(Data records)
start

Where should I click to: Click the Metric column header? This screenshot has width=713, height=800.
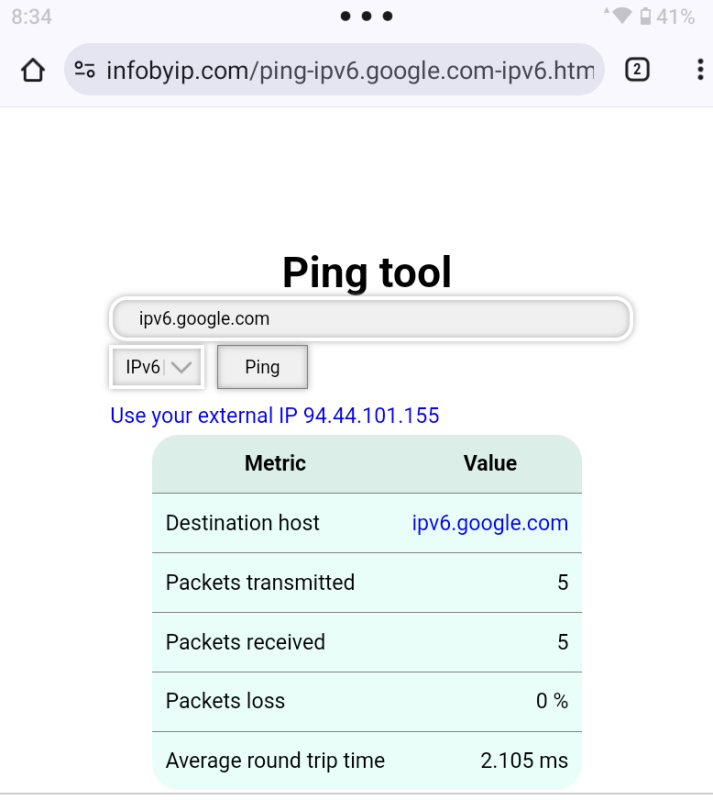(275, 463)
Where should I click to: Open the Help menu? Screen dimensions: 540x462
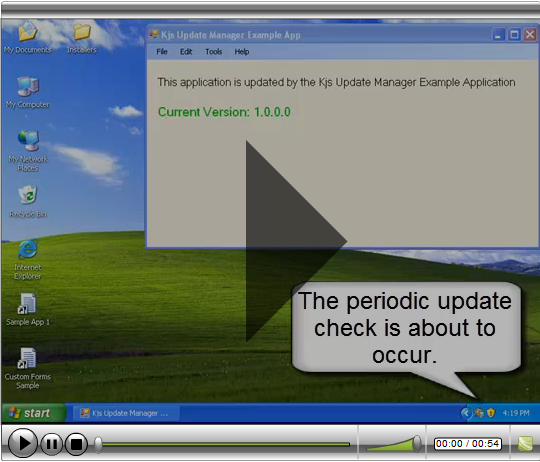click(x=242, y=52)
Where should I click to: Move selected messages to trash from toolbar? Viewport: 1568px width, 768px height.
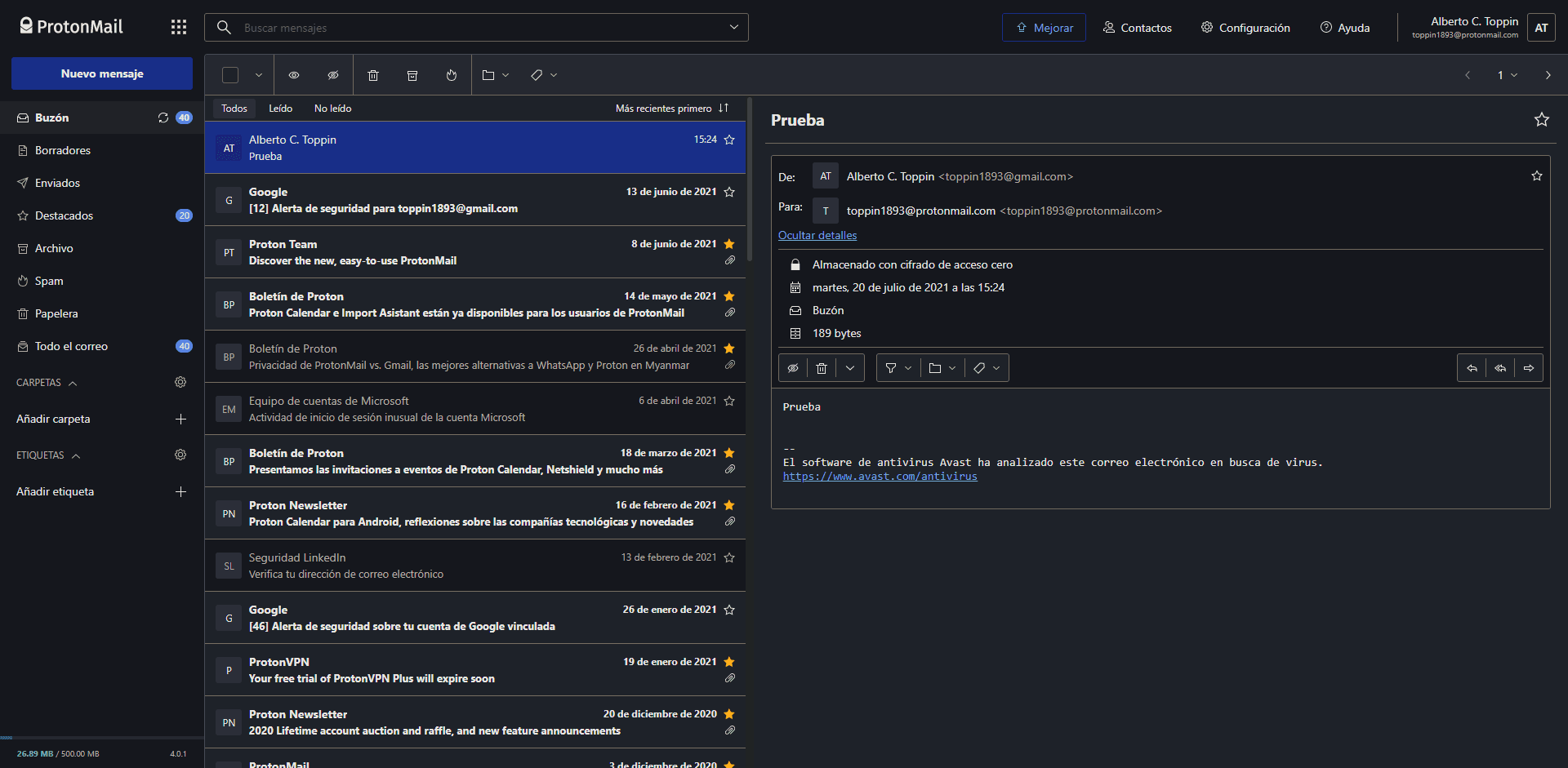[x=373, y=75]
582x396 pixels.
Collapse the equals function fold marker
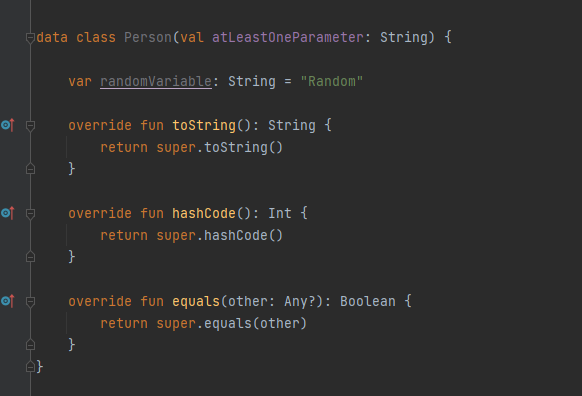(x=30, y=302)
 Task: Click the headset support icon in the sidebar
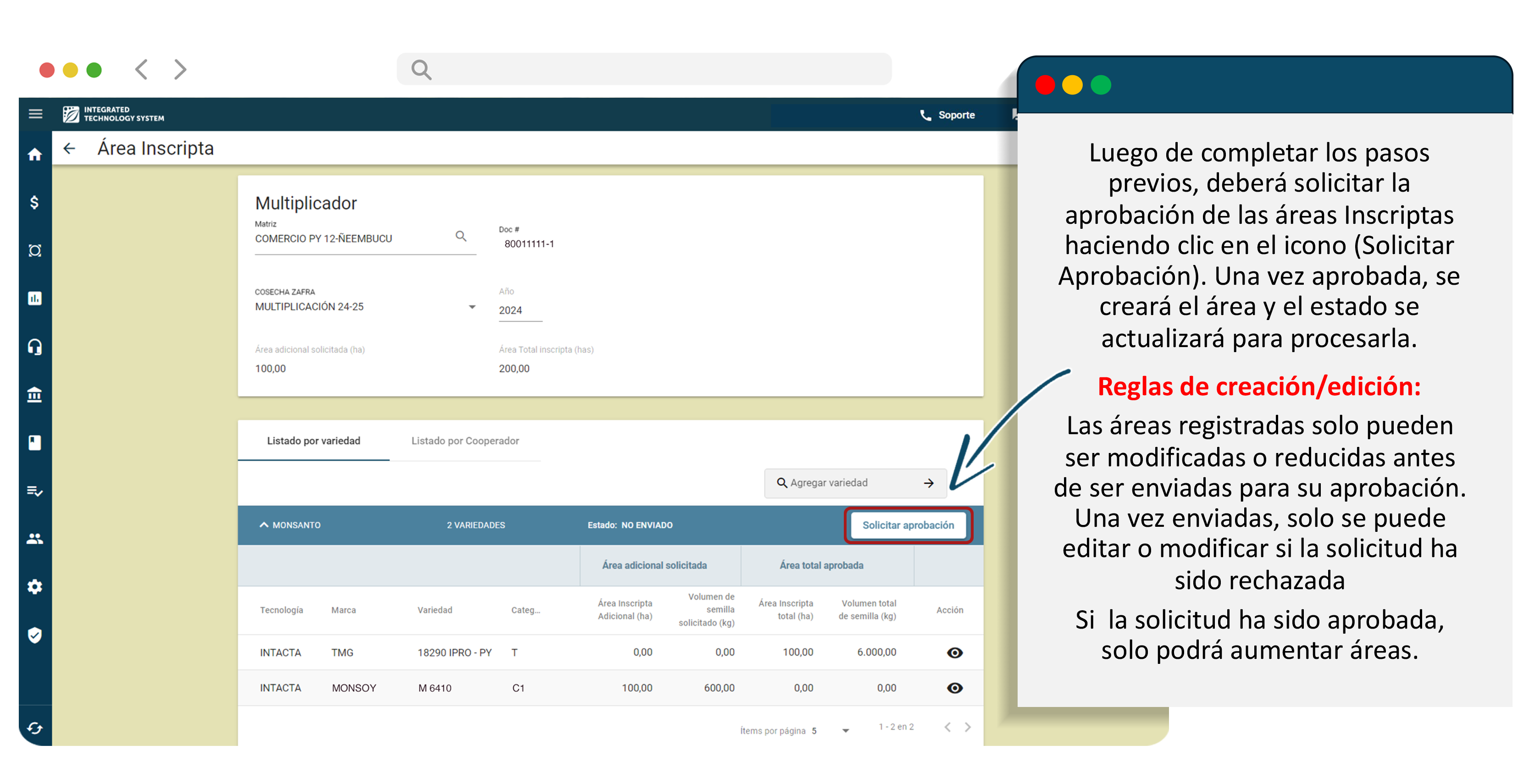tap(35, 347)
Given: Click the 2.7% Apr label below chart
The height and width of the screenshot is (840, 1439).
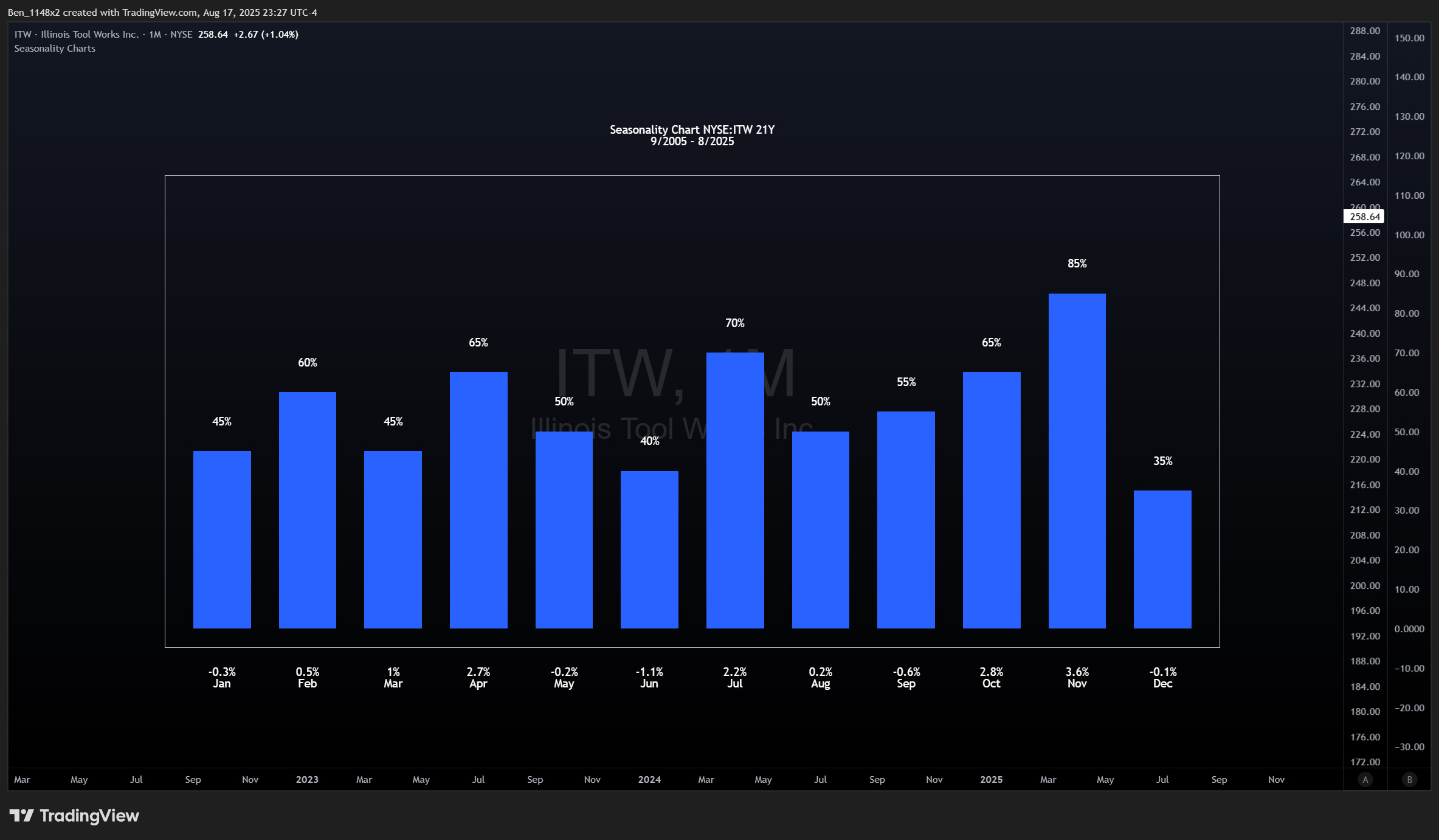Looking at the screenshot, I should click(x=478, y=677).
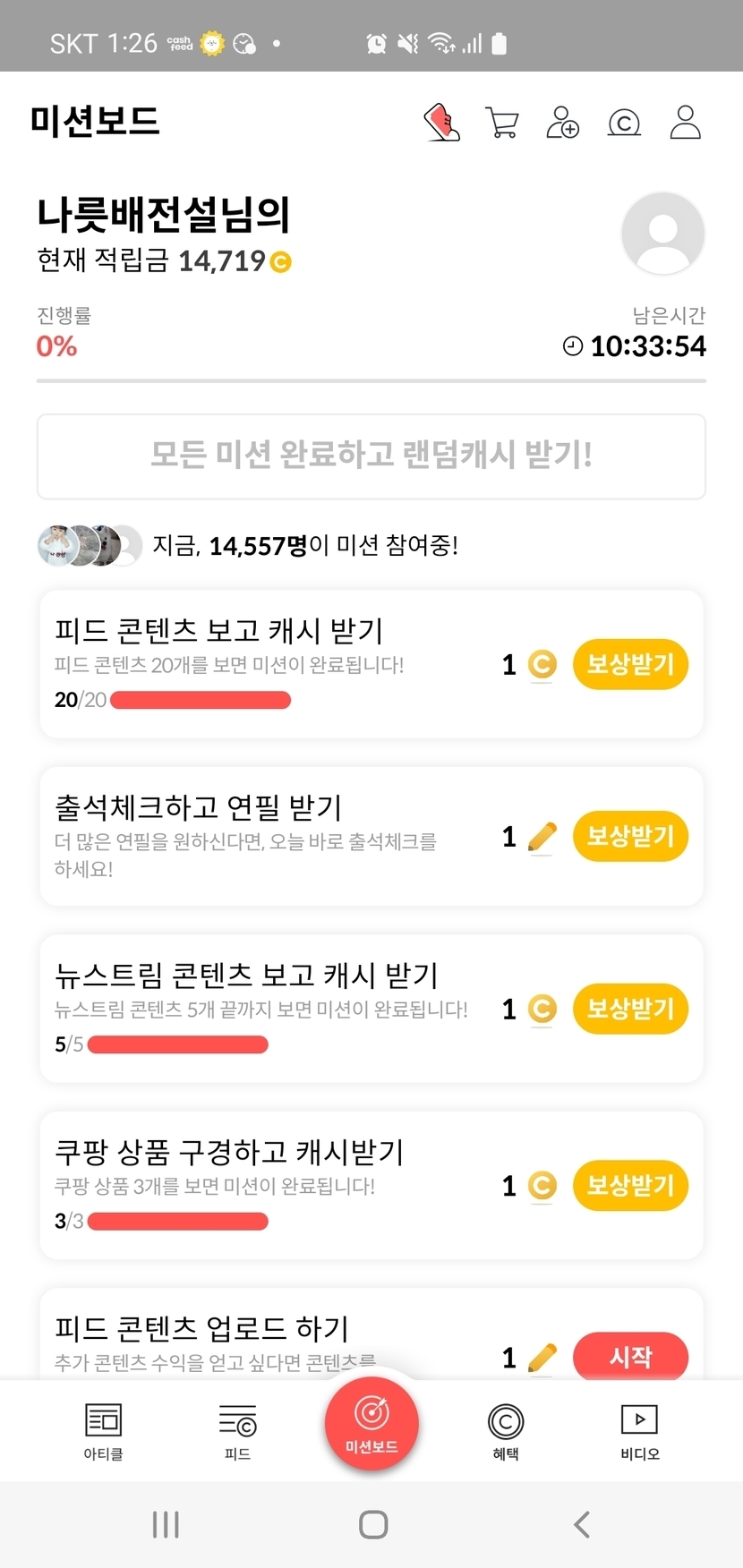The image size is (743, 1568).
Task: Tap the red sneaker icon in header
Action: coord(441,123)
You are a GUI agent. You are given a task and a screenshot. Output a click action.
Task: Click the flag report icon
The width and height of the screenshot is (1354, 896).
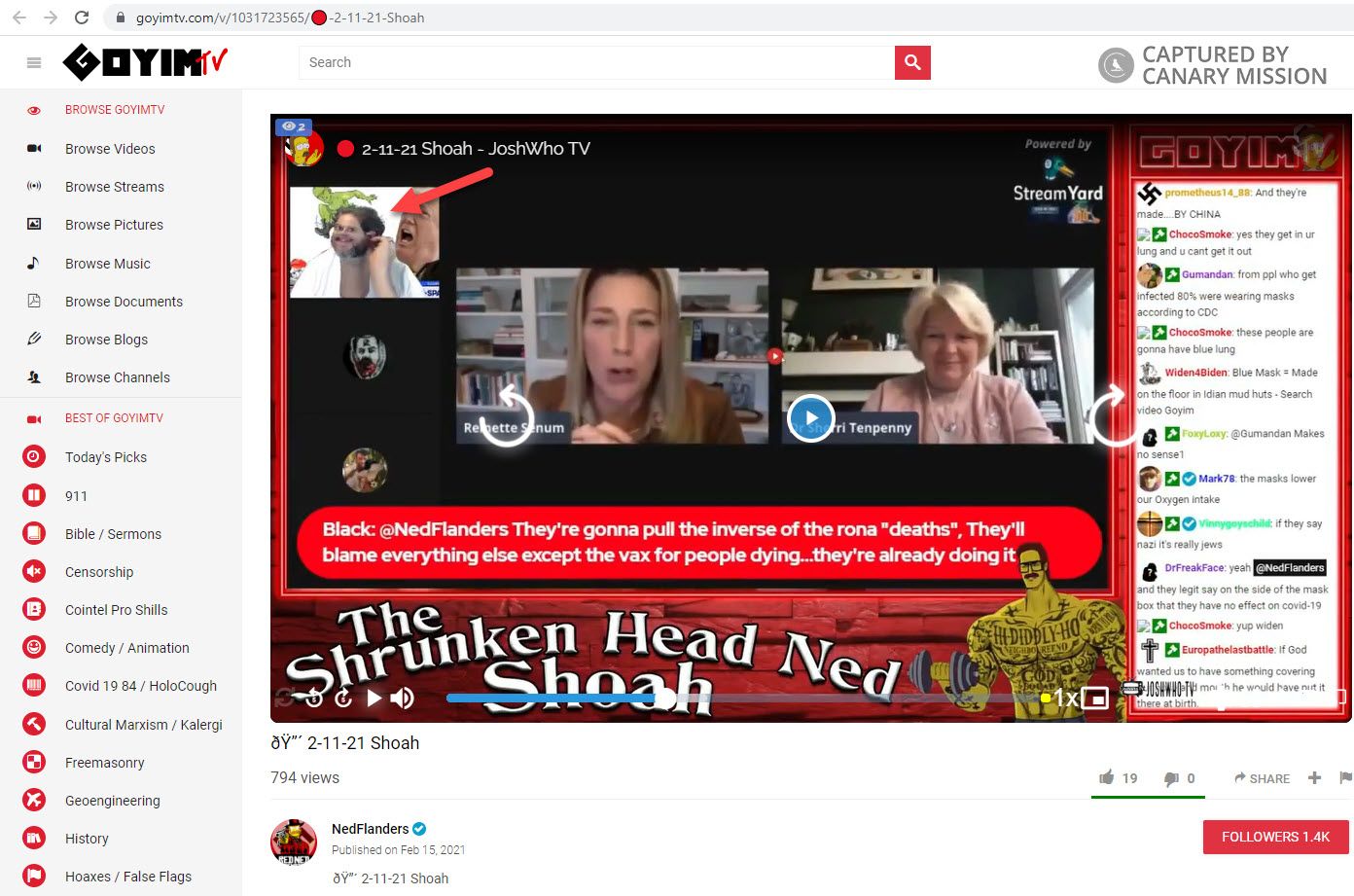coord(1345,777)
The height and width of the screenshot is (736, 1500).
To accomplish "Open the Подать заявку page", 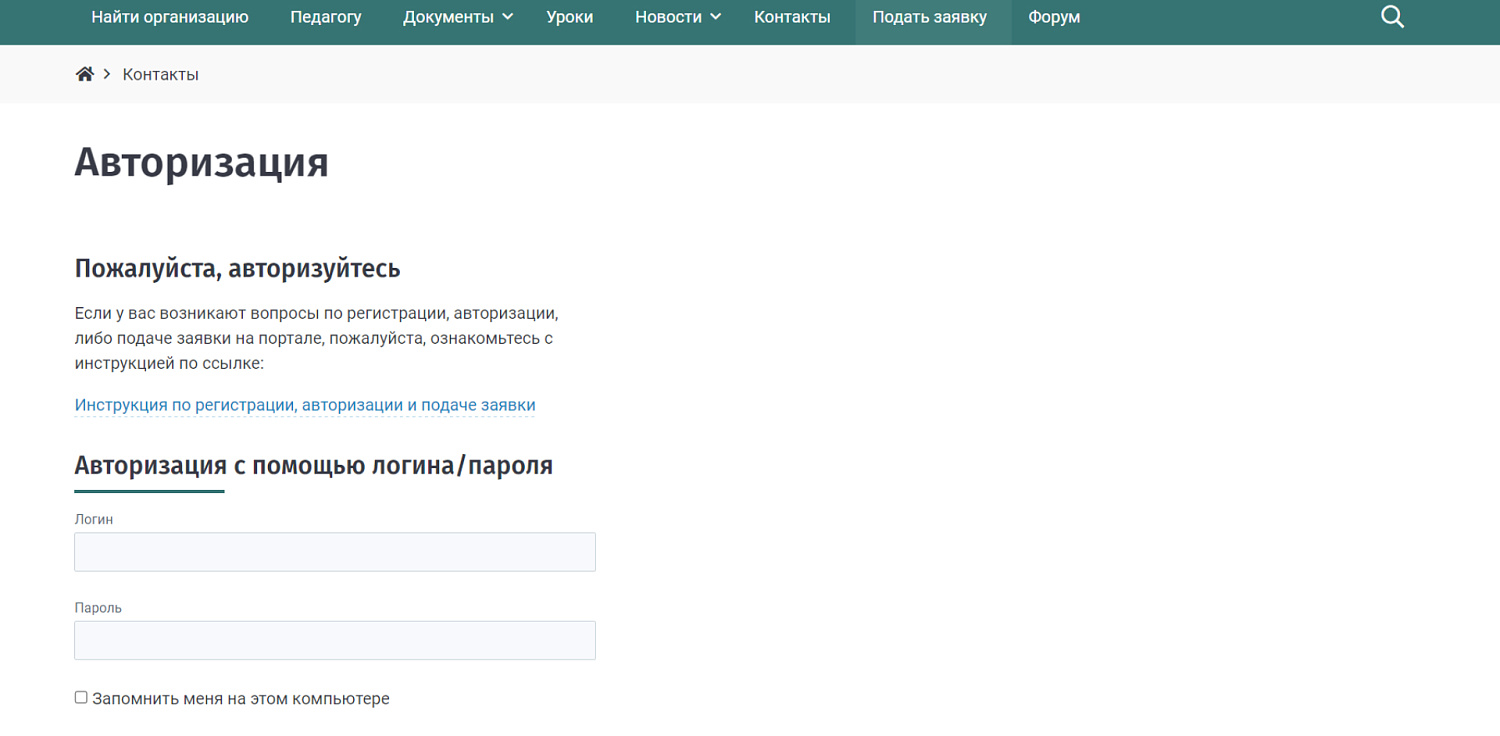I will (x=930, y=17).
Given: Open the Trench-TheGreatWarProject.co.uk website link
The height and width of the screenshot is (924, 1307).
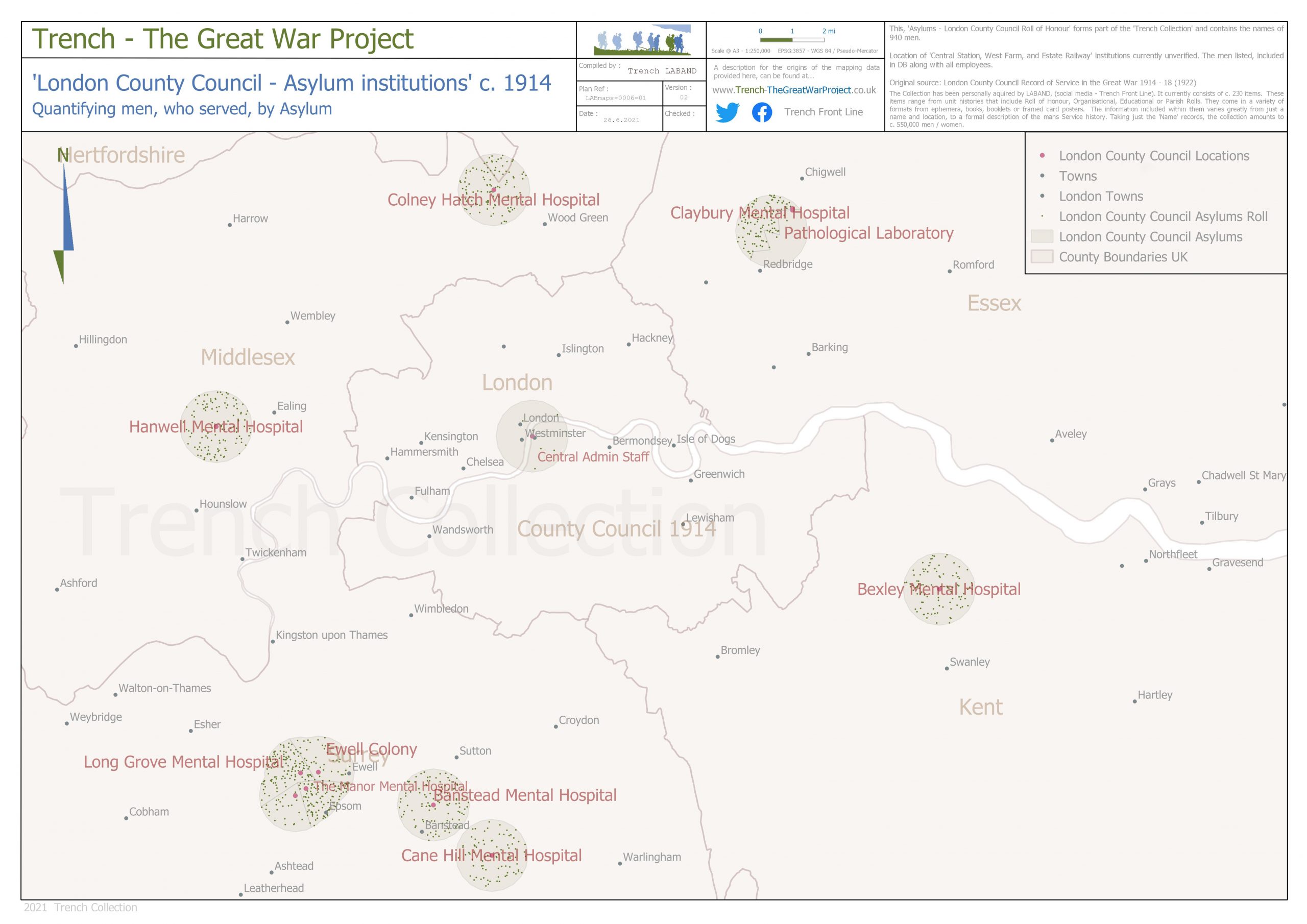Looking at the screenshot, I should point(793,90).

end

(What is required)
Rewrite the entries starting at the line that contains "Where should I click to: Move" and ending after the line that contains "Action: coord(441,123)", swapping "sidebar" for "side panel" and changing nothing else. Leave the pictures out of your answer.

(Answer for this exercise)
Where should I click to: Move selected messages to trash from toolbar? Viewport: 1568px width, 768px height.
[x=373, y=75]
582x396 pixels.
Collapse the equals function fold marker
(x=30, y=302)
 Task: Click the headset support icon in the side panel
tap(35, 347)
Given: Click the 2.7% Apr label below chart
The height and width of the screenshot is (840, 1439).
Looking at the screenshot, I should click(x=478, y=677).
The image size is (743, 1568).
Task: Tap the red sneaker icon in header
Action: coord(441,123)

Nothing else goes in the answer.